Set tasks:
**1.** Reproduce the passage of the astrophotography camera text starting at "A far lower" and ending at "without any modification.".
**2.** Condense the paragraph of the astrophotography camera text that begins "A far lower cost route" into a short bulleted list that keeps its main facts.

From around £30 adapters can be purchased to allow, say, Nikon or Canon prime lenses to be used with them.
APS-C DSLR cameras
It might surprise one to know that there have been three such cameras specifically aimed at astrophotographers. Let me explain why. Camera sensors are sensitive to infrared radiation (IR) which comes to a different focus to white light and, if allowed to fall on the sensor, would give haloes around bright points of light. To prevent this, a filter is placed in front of the sensor to prevent the passage of IR. However, to give an image that equates to that which would be seen by eye, this filter has a very gentle cut off across the red part of the visible spectrum. This has the unfortunate effect of reducing the brightness of H-alpha regions that emit in the deep red part of the spectrum to about 25%. Both Canon (EOS 20Da and 60Da) and Nikon (D810A) have in the past produced cameras modified to allow ~75% of the H-alpha emission to pass through. At a cost of over £2,500 it is still possible (Feb 2018) to purchase a new Nikon D810a camera and it sometimes possible to acquire second-hand versions of both.
A far lower cost route to an H-alpha enhanced camera is to purchase one that has been modified (or to have your own camera modified) to replace the original filter with one that has ~98% transmission at the H-alpha wavelength. These would give a reddish cast to any normal images taken with them, but using a custom white balance, they can still be used for day to day photography. It should be said that the latest cameras (Canon 7D Mark II and Nikon D7500) with very low noise sensors can actually produce excellent images which include H-alpha emission without any modification.
Recommended cameras now available are: Nikon D7500, D7200 and D500, Canon EOS 80D, EOS 760D and EOS 200D and Sony Alpha 77 ii. Buying second hand, I think any Nikon camera from the D7000 onwards and a very wide range of Canon cameras would be suitable for astroimaging.
Reading the reviews of these and earlier cameras, it is apparent that for some time that the Sony sensors in Nikon and Sony camera bodies had a higher performance than those in Canon cameras, particularly in terms of dynamic range which is the result of Sony sensors having very low inherent noise, an important factor in their use for Astrophotography. It is pleasing to say that the latest Canon sensors, such as that in the EOS 80D, have pretty much bridged the gap that existed for a while.
A good feature to have, present in the D7500 for example, is a moveable rear screen. It can be a very great help in framing a region of sky near the zenith. (For stability, I like to use a tripod with as short legs as possible. Lying on one’s back to view a fixed screen is not the easiest of activities!) With the screen out, it will also reduce the thermal path from the back of the sensor to the outside and so reduce the increase in the sensor temperature when a long sequence of time exposures are made.
I have suggested above that one should use prime lenses for astrophotography, but one of my best images was taken with the Sigma 10-20 mm f/4-f/5.6 zoom lens to give a really wide angle view to capture star trails. Set at 10 mm focal length (so 15 mm equivalent on a Nikon APS-C DSLR) it has a diagonal field of view of 109 degrees.

Listed entries:

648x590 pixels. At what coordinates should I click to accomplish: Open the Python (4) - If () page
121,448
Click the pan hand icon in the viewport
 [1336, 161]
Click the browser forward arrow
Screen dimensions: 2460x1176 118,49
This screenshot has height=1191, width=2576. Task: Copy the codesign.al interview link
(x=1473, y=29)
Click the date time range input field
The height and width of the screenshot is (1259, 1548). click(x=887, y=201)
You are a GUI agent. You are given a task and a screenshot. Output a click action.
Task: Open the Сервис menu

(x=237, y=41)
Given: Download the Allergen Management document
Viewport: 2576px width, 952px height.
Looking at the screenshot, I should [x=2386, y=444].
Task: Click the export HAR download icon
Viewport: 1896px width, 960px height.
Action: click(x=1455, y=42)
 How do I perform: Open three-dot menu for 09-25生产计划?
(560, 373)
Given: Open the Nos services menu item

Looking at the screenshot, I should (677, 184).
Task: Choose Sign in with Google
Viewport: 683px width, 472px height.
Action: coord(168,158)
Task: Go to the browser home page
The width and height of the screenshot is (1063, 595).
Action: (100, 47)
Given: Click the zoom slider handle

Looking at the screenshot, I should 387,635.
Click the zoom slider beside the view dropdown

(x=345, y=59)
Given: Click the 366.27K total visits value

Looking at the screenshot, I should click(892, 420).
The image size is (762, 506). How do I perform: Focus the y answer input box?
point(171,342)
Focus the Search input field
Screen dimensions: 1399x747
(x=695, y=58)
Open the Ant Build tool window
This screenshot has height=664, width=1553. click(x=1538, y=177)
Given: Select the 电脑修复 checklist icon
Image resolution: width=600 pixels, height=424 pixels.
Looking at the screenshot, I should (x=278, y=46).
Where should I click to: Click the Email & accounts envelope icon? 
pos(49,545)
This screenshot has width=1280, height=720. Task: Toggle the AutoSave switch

Full solutions:
**1.**
A far lower cost route to an H-alpha enhanced camera is to purchase one that has been modified (or to have your own camera modified) to replace the original filter with one that has ~98% transmission at the H-alpha wavelength. These would give a reddish cast to any normal images taken with them, but using a custom white balance, they can still be used for day to day photography. It should be said that the latest cameras (Canon 7D Mark II and Nikon D7500) with very low noise sensors can actually produce excellent images which include H-alpha emission without any modification.

**2.**
- A much cheaper way to get an H-alpha enhanced camera is to buy a modified one, or have your own modified, so the original filter is replaced by one with ~98% transmission at the H-alpha wavelength.
- Such cameras give normal images a reddish cast, but with a custom white balance they still work for day-to-day photography.
- The latest cameras with very low noise sensors (Canon 7D Mark II and Nikon D7500) can produce excellent images that include H-alpha emission without any modification.